**GOAL**
List each line of the material below that contains the string "resolution", copying every such line in full.

-- Start of DATA ROWS --

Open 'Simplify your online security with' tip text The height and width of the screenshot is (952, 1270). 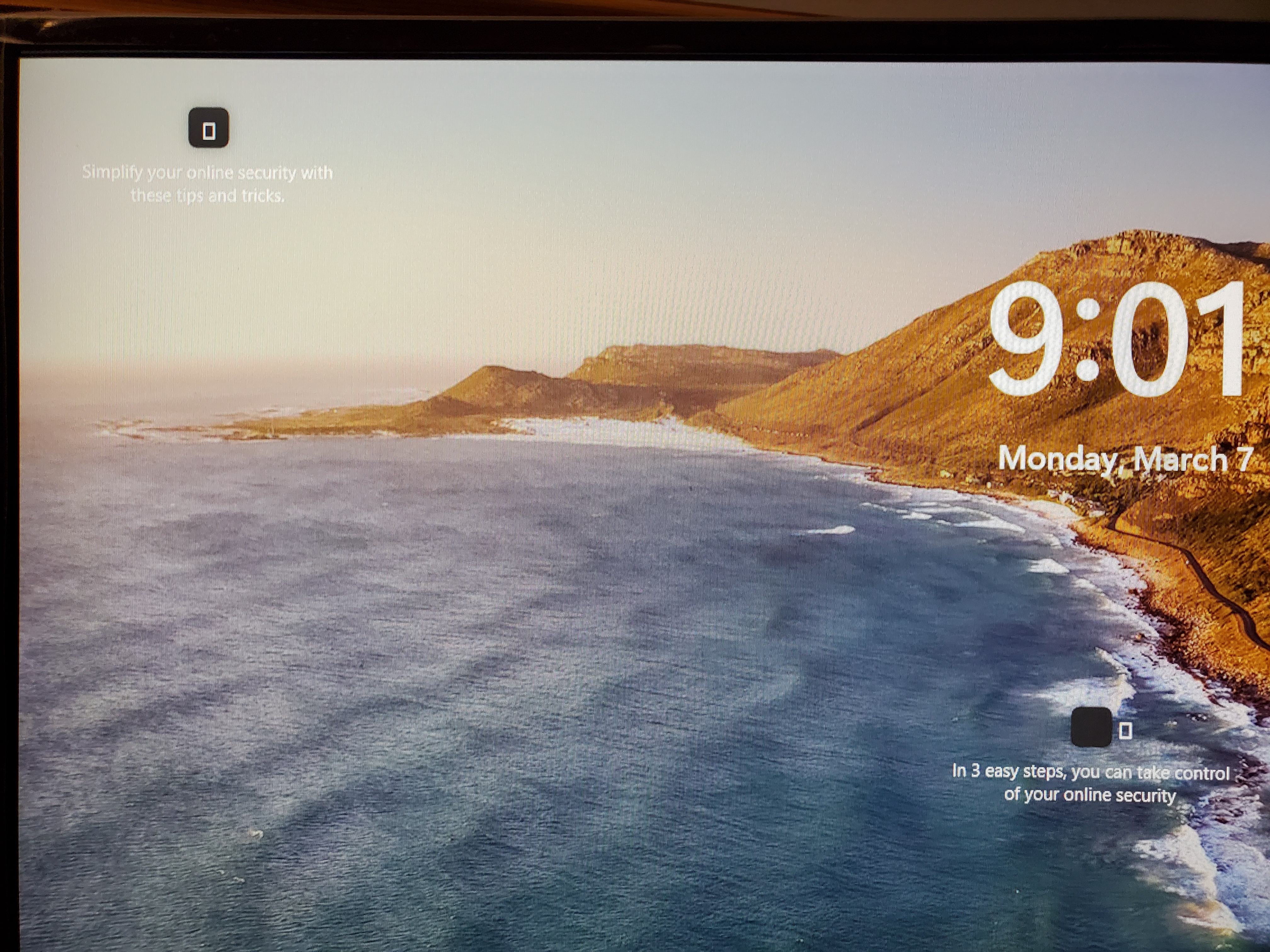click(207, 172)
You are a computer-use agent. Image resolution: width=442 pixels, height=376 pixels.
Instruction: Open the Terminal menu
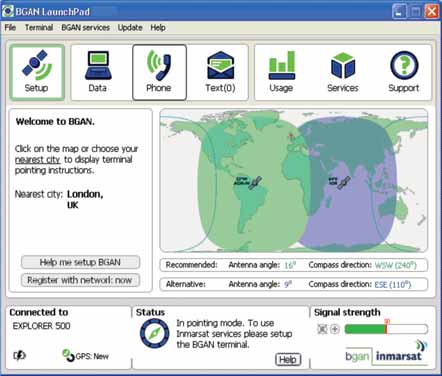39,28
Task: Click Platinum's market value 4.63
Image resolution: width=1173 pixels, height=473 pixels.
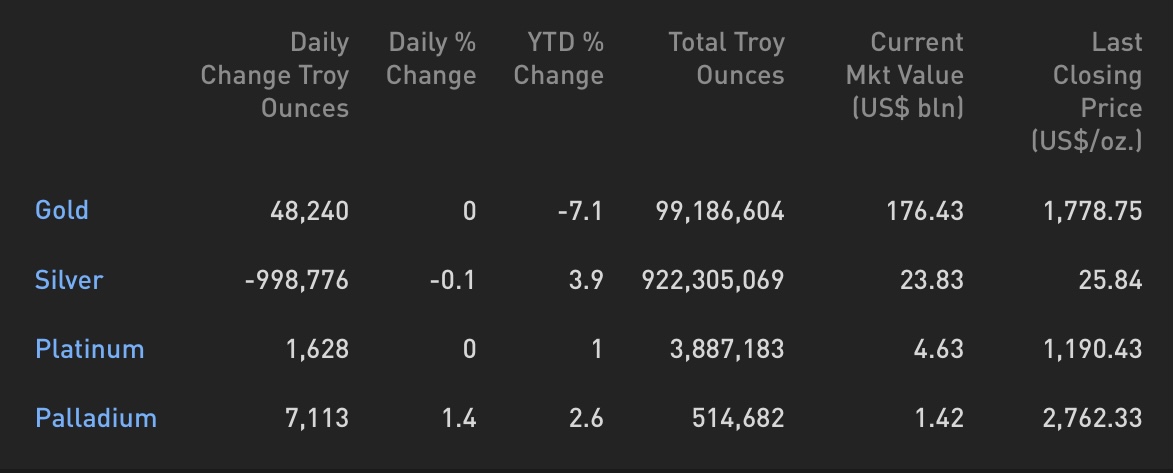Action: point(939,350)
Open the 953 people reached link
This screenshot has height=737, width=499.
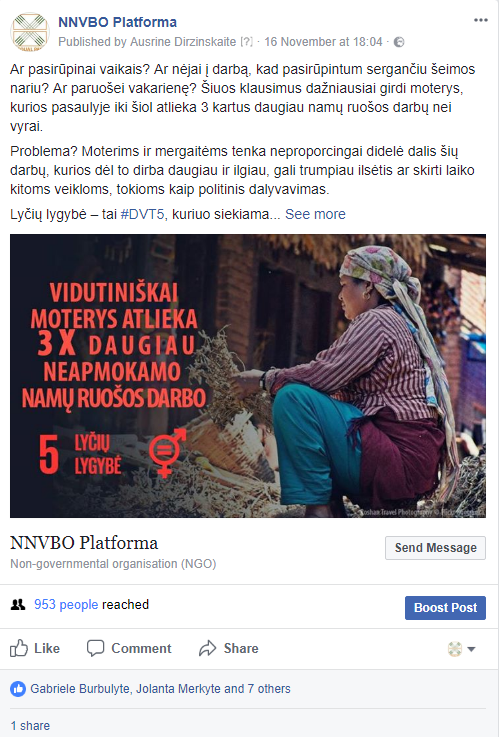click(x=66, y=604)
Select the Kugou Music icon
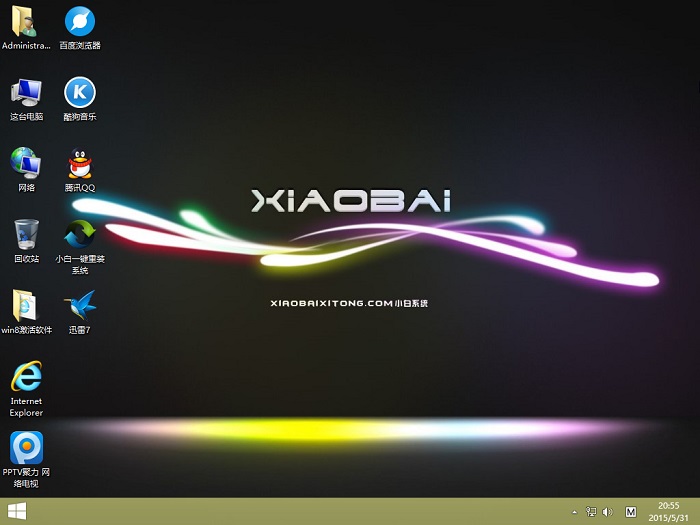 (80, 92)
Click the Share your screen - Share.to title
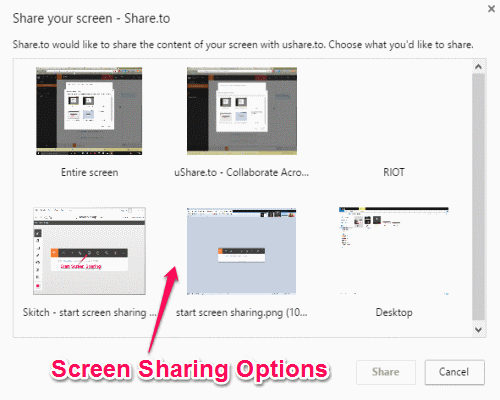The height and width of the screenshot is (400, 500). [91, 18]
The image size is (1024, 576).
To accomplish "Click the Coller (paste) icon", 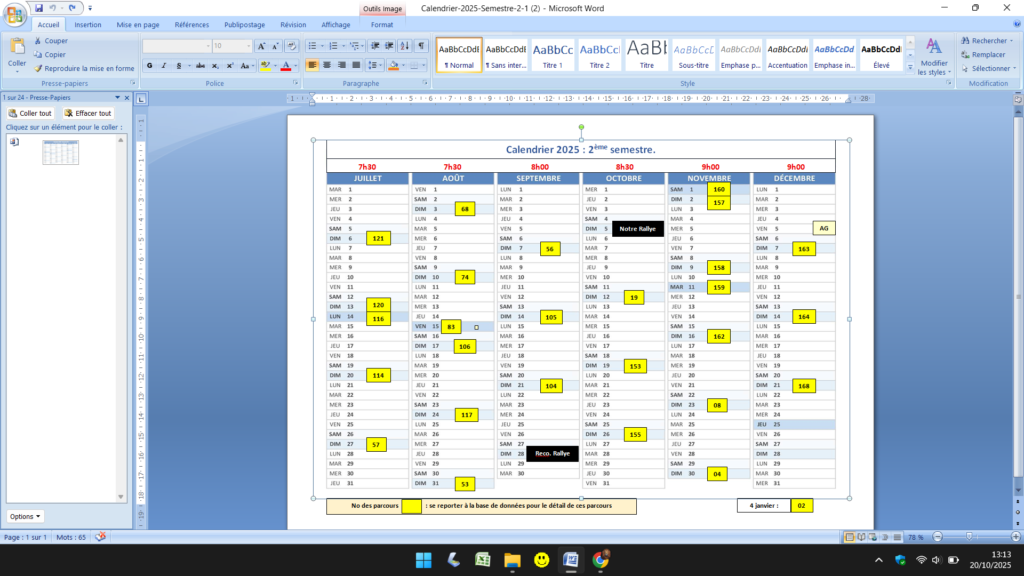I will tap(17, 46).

-- End of DATA ROWS --

**RESPONSE TO THE EXERCISE**
You are a computer-use agent. Image resolution: width=442 pixels, height=376 pixels.
Image resolution: width=1173 pixels, height=473 pixels.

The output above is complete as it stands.